### [SELECTED EXCERPT]
** start **

Sequence and permutations | AIME II, 2015 | Question 10

Try this beautiful problem from the American Invitational Mathematics Examination I, AIME II, 2015 based on Sequence and permutations.

Sequence and permutations – AIME II, 2015


Call a permutation \(a_1,a_2,….,a_n\) of the integers 1,2,…,n quasi increasing if \(a_k \leq a_{k+1} +2\) for each \(1 \leq k \leq n-1\), find the number of quasi increasing permutations of the integers 1,2,….,7.

  • is 107
  • is 486
  • is 840
  • cannot be determined from the given information

Key Concepts


Sequence

Permutations

Integers

Check the Answer


Answer: is 486.

AIME II, 2015, Question 10

Elementary Number Theory by David Burton

Try with Hints


While inserting n into a string with n-1 integers, integer n has 3 spots where it can be placed before n-1, before n-2, and at the end

Number of permutations with n elements is three times the number of permutations with n-1 elements

or, number of permutations for n elements=3 \(\times\) number of permutations of (n-1) elements

or, number of permutations for n elements=\(3^{2}\) number of permutations of (n-2) elements

……

or, number of permutations for n elements=\(3^{n-2}\) number of permutations of {n-(n-2)} elements

or, number of permutations for n elements=2 \(\times\) \(3^{n-2}\)

** end **

### [SUPPLIED MATERIAL]

** start **

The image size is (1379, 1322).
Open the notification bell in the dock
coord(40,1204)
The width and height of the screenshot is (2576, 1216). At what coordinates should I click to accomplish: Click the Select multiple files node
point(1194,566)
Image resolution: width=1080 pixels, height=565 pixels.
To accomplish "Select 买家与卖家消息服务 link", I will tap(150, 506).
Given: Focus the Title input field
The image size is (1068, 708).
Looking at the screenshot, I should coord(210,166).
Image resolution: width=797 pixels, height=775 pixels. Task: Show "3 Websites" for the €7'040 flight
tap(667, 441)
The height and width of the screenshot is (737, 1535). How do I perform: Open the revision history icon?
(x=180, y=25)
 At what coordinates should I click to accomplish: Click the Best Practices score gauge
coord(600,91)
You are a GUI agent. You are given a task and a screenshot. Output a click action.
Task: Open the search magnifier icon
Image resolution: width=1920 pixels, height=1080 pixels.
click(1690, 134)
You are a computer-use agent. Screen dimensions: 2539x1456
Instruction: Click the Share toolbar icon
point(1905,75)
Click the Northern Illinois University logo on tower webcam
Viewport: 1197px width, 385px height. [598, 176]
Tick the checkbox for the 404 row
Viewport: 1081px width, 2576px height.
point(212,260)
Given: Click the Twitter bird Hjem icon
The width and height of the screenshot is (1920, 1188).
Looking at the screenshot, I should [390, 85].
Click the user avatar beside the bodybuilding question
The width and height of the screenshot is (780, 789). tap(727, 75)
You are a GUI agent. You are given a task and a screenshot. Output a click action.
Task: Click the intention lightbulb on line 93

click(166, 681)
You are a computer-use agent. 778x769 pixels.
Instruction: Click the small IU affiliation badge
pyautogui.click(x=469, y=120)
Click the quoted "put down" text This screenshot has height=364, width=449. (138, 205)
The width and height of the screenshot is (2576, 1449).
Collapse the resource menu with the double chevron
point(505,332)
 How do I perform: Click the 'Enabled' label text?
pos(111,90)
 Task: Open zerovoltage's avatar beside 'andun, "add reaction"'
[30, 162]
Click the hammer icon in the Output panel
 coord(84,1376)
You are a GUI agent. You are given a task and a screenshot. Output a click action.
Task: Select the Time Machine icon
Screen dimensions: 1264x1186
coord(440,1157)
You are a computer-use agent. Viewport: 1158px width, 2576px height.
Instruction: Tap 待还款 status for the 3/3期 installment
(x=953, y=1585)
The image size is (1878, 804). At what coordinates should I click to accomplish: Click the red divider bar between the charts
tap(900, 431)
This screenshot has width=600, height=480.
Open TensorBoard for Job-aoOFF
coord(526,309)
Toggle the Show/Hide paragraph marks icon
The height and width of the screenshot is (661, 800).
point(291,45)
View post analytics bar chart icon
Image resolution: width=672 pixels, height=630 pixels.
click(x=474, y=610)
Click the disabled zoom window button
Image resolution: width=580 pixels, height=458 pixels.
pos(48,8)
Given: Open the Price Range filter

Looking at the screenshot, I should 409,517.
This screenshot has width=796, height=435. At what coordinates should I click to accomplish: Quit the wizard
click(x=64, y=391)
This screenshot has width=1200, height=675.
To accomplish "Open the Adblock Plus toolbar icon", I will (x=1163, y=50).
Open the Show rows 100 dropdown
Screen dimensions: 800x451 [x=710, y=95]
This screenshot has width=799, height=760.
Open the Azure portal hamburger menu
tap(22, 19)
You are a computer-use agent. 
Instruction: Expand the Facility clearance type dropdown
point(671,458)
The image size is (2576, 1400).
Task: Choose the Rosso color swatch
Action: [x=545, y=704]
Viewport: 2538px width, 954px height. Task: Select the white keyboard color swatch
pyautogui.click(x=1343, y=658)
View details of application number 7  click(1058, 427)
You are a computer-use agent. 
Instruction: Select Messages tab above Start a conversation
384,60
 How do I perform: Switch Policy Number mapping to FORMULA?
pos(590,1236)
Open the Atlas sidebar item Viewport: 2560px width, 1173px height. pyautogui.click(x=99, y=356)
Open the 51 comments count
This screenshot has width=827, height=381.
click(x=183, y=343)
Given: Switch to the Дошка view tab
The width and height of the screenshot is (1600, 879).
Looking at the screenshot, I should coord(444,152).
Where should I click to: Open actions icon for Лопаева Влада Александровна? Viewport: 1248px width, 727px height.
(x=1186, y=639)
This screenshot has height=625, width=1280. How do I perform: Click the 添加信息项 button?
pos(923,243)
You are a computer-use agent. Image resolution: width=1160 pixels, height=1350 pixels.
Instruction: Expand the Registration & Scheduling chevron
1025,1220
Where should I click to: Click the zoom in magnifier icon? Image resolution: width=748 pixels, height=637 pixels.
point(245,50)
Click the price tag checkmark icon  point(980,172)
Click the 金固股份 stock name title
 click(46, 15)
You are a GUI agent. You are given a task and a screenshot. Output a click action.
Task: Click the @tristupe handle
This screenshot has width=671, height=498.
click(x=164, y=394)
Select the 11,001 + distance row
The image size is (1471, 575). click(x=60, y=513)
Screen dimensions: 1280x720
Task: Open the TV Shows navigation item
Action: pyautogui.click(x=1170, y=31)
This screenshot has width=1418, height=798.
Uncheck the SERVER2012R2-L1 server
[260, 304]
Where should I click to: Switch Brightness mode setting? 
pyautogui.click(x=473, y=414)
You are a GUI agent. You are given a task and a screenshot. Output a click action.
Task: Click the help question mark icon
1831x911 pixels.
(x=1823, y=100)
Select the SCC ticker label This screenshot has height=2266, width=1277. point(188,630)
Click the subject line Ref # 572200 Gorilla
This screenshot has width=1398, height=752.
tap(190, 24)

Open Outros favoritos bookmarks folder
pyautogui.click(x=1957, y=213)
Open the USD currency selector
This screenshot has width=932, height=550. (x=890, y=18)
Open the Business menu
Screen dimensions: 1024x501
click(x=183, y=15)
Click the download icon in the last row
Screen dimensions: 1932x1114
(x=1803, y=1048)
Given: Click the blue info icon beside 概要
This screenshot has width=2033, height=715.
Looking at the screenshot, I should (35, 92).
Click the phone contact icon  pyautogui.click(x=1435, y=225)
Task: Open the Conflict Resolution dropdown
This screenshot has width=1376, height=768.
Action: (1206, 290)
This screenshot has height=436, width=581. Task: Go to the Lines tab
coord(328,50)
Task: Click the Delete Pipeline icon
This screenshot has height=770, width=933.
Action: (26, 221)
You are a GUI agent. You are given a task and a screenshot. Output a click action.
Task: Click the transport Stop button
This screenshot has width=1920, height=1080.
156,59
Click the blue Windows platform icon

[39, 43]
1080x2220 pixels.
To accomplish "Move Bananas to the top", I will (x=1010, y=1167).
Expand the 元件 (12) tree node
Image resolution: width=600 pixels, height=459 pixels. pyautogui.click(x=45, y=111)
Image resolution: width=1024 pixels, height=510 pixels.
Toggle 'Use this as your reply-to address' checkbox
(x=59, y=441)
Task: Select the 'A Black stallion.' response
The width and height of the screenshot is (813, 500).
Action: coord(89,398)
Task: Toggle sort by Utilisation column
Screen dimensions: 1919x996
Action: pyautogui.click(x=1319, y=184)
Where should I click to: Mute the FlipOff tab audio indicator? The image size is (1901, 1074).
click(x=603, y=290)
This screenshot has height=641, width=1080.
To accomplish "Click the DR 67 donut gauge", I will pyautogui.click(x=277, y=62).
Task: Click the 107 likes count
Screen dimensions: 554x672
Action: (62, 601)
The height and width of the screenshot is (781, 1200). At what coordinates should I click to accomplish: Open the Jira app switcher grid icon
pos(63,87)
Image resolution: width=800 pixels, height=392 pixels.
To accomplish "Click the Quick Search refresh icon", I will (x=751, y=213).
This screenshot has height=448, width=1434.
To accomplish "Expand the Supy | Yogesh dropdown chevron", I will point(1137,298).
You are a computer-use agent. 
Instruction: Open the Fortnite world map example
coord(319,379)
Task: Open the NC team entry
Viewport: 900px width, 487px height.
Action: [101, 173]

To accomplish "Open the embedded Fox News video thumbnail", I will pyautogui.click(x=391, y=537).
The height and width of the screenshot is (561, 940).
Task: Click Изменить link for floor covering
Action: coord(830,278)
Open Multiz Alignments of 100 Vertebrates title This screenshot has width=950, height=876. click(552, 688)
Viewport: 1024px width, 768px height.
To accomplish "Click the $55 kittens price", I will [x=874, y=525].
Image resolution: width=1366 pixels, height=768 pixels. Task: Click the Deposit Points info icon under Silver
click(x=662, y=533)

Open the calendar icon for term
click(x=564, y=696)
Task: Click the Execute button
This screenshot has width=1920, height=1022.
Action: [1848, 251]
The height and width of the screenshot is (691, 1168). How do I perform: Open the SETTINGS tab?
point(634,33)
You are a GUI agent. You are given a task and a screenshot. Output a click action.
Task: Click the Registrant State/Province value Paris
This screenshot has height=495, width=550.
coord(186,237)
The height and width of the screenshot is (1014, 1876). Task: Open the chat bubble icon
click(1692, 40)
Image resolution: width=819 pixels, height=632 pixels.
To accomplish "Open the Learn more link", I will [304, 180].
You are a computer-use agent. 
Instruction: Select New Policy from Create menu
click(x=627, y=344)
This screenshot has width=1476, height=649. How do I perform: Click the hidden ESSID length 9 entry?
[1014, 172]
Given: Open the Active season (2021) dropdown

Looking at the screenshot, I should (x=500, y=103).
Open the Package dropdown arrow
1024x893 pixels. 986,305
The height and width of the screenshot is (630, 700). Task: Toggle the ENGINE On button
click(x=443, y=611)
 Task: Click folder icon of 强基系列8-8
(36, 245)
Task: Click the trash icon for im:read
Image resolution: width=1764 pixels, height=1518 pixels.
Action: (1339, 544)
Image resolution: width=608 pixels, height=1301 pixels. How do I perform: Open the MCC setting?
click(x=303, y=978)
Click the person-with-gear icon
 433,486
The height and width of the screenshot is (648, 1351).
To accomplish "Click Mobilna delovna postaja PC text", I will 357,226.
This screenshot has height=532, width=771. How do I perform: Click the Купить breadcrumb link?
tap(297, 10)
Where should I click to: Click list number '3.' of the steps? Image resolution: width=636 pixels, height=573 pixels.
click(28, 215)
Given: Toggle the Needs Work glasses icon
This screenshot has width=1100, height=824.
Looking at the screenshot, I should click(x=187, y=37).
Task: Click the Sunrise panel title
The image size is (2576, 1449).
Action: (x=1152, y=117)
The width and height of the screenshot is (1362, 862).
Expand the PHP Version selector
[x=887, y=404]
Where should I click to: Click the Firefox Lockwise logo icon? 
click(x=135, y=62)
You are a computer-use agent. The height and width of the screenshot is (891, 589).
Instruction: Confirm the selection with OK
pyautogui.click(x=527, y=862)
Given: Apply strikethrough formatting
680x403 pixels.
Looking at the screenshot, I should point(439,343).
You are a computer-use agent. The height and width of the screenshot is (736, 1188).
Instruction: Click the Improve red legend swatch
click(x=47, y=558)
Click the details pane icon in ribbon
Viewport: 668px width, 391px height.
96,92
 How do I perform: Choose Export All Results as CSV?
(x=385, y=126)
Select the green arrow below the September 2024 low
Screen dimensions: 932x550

** end **

### [REQUEST]
Copy the stretch of the permutations problem text above from "Call a permutation" to "the integers 1,2,….,7." word for word, with no changes.

### [RESULT OF THIS TASK]
Call a permutation \(a_1,a_2,….,a_n\) of the integers 1,2,…,n quasi increasing if \(a_k \leq a_{k+1} +2\) for each \(1 \leq k \leq n-1\), find the number of quasi increasing permutations of the integers 1,2,….,7.